» **PAGE EXTRACT**

Those teenagers are traveling both alone and in family groups. They are coming to the U.S. to work. When state legislatures relax the rules on employing under-18s and under-16s, they’re flashing a giant we’re hiring sign to job-seeking teenagers around the world. The legislators know that. The teenagers know it. American voters should know it too.

Frum also discusses GOP opposition to aid to Ukraine and GOP opposition to negotiating with Democrats about anything. They basically don’t grasp the governing thing, any more than Trump grasps the law thing. “No need to reckon with the concerns and interests of people who disagree with House Republicans,” Frum writes. “Just somehow return Trump to the presidency: He’ll bark; the system will obey.” Yeah, let’s not.

Molly Jong-Fast writes at Vanity Fair that Congress looks like just another arm of the Trump campaign. See also David Kurtz at TPM, Trump Is Doing To The GOP What He Wants To Do To America.

19 thoughts on “Finally, the Appeals Court Speaks

  1. Oh wow, they didn't give Trump absolute immunity for any crimes he's commited…I guess we don't have a country anymore. What good is having a president if he's not allow to 'cross the line' every now and again?

  2. Trump and his crack legal team got shot down again today in court and remains five kills away from ace status.  The tRUMP was quick to respond on social media and called the humiliating defeat a travesty of justice according to MSNBC.  So, we can guess he did not agree with the ruling.  No special immunity.  He does not like these rules.  Will he fight the ruling or throw a tantrum and take his crack team home? 

    Meanwhile, we await oral arguments to SCOTUS on the Colorado case of disqualification due to his special status as an insurrectionist.  No recusal by Judge Thomas yet as he (or his wife) decided this was not time for Clarence to show signs of development of good judgement.  I am awaiting the appearance of Rachael Maddow for this coverage.  You get the impression her presence signals the networks recognition of this as a big event.  This one is so easy, only the husband of an insurrectionist abettor could miss it.  We'll be popping corn for this one for sure.


  3. I haven't yet, but plan to read both the appellate court opinion and at least some of the links Maha provided. But to get in here earlier, I'd like to share thoughts on the two big cases. 

    First the immunity thing. As observers have noted, it will be significant what happens next. TFG will appeal the decision released today by petitioning SCOTUS requesting cert.  That will be done at the latest possible date (to buy as much delay as possible). So the key question is: What will the SCOTUS do? Three possibilities:

    1) Cert denied.  This is the best choice, because it allows the trial under direction by Judge Chutkan to proceed starting the next day after the denial. Defense will continue to attempt delaying tactics but the trial has the best chance to conclude before the fall of this year.

    2) SCOTUS agrees to take up the case, and decides to address it during the current term. This would have some good and some bad.  The good would be if they act quickly and affirm the lower court's decision. The good would include the finality of SCOTUS weighing in.  It would be bad if they take it up and they overturn the decision (which seems unlikely). I doubt they would overturn it by granting unlimited immunity to presidents. If they do, we are toast and our country becomes a client state of the world major autocracies, because a SCOTUS action of this kind makes clear that the Article III branch has decided to subordinate itself to dictators forever. Hard for me to imagine this as possible but it's probably not IMPOSSIBLE. Another path would be that they take it up and provide more detail about conditions in which presidential immunity would be constitutional and other conditions in which presidential immunity would not be constitutional. It is impossible to evaluate this possibility without seeing how they would split that out. It might have a small positive value by taking the wind out of the sails of those who buy TFG's blanket statement that lack of immunity kneecaps any future president.  But bottom line, I'd prefer option 1 to this one.  It's just that if they take it up and give it priority on the schedule, I'll have to nervously hold my breath awaiting their ruling.

» **DATA SHOWN**
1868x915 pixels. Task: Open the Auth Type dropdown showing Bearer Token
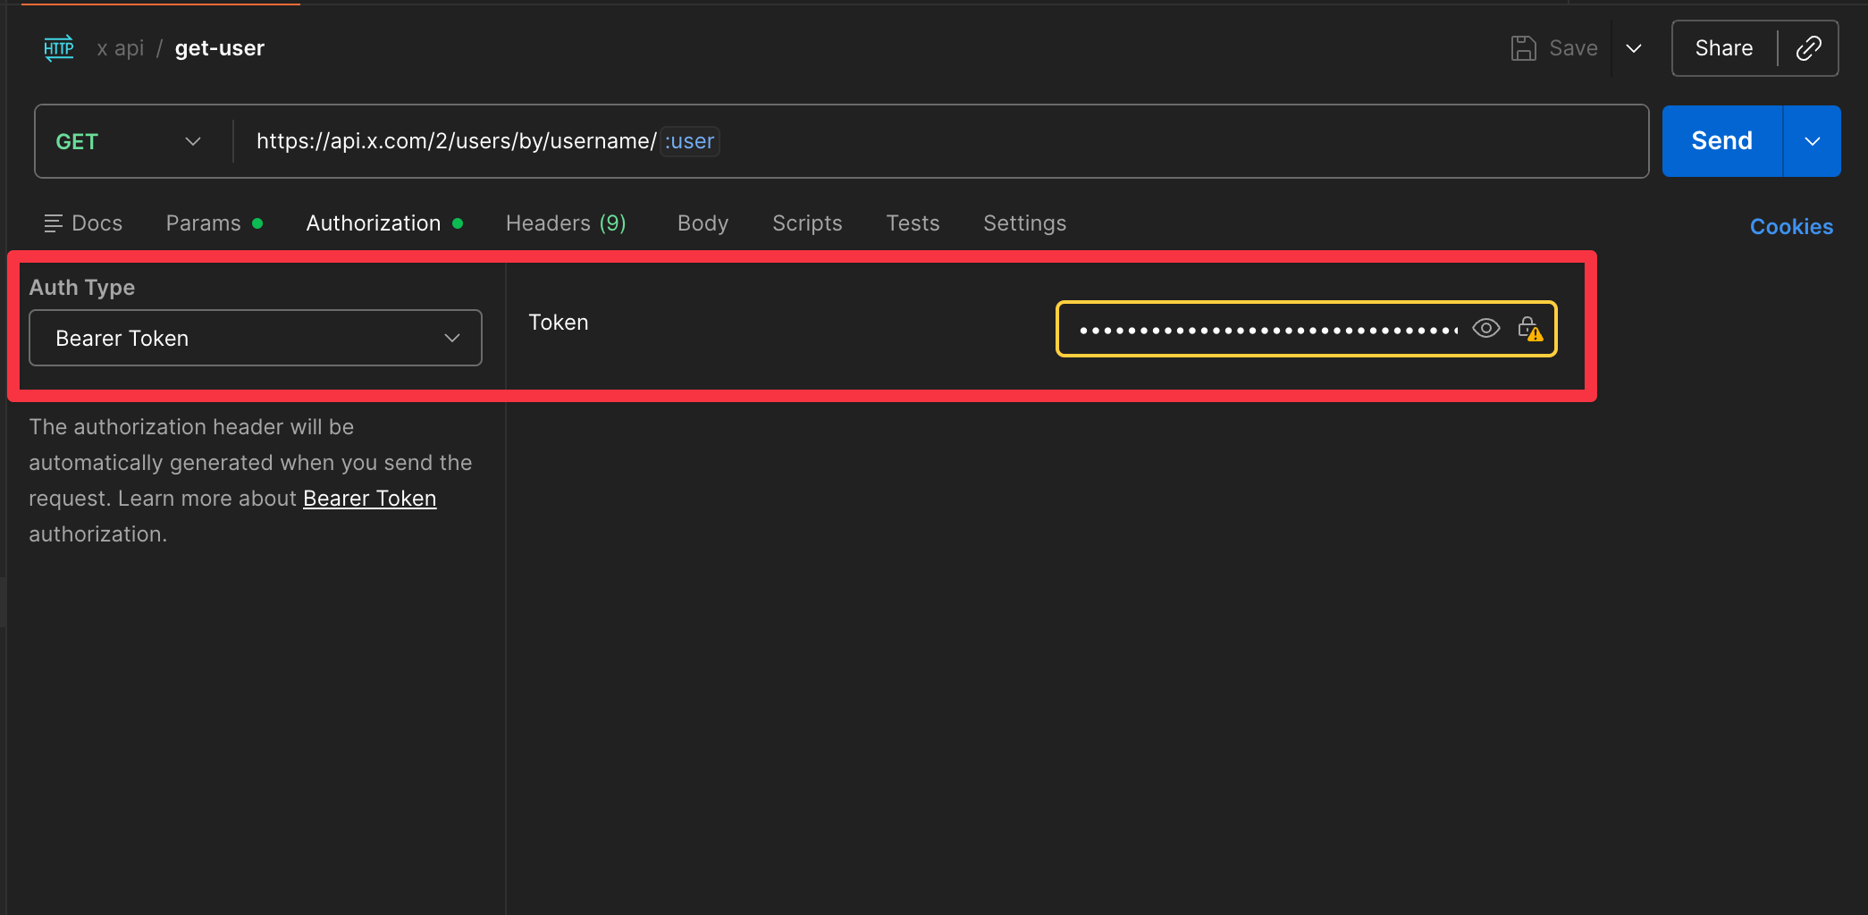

» **WRITTEN EXERCISE**
Rewrite the blog post excerpt from "Meanwhile, we await" down to "this one for sure.", changing "popping corn" to "making popcorn".

» **ANSWER TO THIS PROBLEM**
Meanwhile, we await oral arguments to SCOTUS on the Colorado case of disqualification due to his special status as an insurrectionist.  No recusal by Judge Thomas yet as he (or his wife) decided this was not time for Clarence to show signs of development of good judgement.  I am awaiting the appearance of Rachael Maddow for this coverage.  You get the impression her presence signals the networks recognition of this as a big event.  This one is so easy, only the husband of an insurrectionist abettor could miss it.  We'll be making popcorn for this one for sure.